>> start SUPPLIED MATERIAL
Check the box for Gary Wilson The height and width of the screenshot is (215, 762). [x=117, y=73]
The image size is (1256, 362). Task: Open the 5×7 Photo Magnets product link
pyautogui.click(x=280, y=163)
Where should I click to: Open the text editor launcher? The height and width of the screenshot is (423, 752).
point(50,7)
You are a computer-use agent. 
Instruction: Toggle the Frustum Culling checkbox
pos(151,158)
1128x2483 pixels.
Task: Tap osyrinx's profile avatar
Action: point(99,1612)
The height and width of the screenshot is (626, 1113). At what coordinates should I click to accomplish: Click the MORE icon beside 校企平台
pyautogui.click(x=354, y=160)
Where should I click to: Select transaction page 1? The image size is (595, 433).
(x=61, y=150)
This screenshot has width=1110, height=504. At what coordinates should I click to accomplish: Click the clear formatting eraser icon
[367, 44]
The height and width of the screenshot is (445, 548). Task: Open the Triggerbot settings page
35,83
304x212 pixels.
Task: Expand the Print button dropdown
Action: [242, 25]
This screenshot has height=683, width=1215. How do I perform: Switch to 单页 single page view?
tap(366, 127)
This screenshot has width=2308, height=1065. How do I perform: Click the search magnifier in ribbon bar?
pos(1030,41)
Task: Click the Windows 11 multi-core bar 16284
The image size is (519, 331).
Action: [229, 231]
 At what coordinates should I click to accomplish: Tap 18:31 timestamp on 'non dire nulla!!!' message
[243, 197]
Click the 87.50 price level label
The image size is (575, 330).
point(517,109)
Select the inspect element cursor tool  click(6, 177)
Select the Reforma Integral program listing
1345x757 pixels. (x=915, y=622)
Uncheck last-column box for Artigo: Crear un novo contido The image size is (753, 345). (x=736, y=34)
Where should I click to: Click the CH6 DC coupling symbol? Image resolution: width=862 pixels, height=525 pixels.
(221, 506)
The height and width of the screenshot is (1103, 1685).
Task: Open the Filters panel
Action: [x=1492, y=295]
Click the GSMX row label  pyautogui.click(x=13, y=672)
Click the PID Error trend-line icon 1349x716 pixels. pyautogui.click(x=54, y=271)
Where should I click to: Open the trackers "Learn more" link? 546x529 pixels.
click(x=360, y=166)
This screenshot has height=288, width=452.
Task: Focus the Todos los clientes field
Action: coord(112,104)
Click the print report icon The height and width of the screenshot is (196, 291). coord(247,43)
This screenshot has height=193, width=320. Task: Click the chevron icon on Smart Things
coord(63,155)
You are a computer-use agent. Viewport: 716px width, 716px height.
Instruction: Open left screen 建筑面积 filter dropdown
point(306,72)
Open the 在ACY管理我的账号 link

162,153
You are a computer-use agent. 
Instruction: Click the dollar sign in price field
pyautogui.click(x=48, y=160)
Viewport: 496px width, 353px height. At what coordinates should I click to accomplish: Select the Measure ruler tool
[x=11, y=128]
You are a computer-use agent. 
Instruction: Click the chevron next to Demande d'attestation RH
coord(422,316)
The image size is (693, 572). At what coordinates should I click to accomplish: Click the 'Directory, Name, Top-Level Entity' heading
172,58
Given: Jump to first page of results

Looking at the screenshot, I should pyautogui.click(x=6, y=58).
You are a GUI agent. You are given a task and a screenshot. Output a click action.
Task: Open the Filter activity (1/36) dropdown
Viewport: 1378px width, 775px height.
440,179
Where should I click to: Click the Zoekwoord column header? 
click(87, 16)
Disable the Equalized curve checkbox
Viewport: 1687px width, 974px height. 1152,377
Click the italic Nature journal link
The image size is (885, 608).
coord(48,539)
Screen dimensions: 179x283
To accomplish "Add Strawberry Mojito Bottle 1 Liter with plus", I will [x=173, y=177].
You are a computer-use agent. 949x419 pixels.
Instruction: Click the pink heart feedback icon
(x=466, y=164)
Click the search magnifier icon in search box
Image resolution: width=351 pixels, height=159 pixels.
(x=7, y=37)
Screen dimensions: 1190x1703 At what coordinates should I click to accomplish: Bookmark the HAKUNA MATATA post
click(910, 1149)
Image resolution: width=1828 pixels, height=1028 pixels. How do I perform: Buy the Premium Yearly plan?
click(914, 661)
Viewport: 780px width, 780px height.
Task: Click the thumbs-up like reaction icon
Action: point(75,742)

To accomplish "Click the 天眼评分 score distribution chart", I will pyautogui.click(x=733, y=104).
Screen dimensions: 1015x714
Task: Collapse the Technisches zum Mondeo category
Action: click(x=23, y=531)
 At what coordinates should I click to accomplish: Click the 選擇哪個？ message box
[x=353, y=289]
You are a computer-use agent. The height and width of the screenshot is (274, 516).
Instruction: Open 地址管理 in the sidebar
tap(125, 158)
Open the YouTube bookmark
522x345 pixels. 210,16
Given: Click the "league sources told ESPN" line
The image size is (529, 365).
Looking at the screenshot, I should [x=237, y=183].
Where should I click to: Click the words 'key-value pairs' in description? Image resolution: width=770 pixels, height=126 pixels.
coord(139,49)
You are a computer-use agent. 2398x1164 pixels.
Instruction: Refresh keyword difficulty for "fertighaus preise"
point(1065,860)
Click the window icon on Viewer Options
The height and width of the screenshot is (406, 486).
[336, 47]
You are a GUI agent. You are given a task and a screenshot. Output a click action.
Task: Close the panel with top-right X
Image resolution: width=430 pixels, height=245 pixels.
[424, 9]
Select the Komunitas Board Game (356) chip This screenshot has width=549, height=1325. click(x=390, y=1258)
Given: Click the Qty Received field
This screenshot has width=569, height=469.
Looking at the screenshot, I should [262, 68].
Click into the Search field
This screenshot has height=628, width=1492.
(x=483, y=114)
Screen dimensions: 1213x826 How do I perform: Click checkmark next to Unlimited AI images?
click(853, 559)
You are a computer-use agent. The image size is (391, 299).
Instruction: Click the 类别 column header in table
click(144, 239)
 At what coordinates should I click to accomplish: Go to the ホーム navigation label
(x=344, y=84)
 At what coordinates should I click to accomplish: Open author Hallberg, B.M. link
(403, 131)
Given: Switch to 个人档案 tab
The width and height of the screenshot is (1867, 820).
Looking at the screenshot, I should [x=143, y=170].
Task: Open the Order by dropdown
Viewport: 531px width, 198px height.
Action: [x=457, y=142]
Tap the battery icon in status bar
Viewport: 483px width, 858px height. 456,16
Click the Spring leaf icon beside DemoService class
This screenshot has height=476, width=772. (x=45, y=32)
>> end SUPPLIED MATERIAL
#### AIM OF THE EXERCISE
Display each line of the records above that contains the word "page", reproducing every such line in full.

#### FULL SOLUTION
Where should I click to: Select transaction page 1? The image size is (595, 433).
The height and width of the screenshot is (445, 548). Task: Open the Triggerbot settings page
This screenshot has height=683, width=1215. How do I perform: Switch to 单页 single page view?
Given: Jump to first page of results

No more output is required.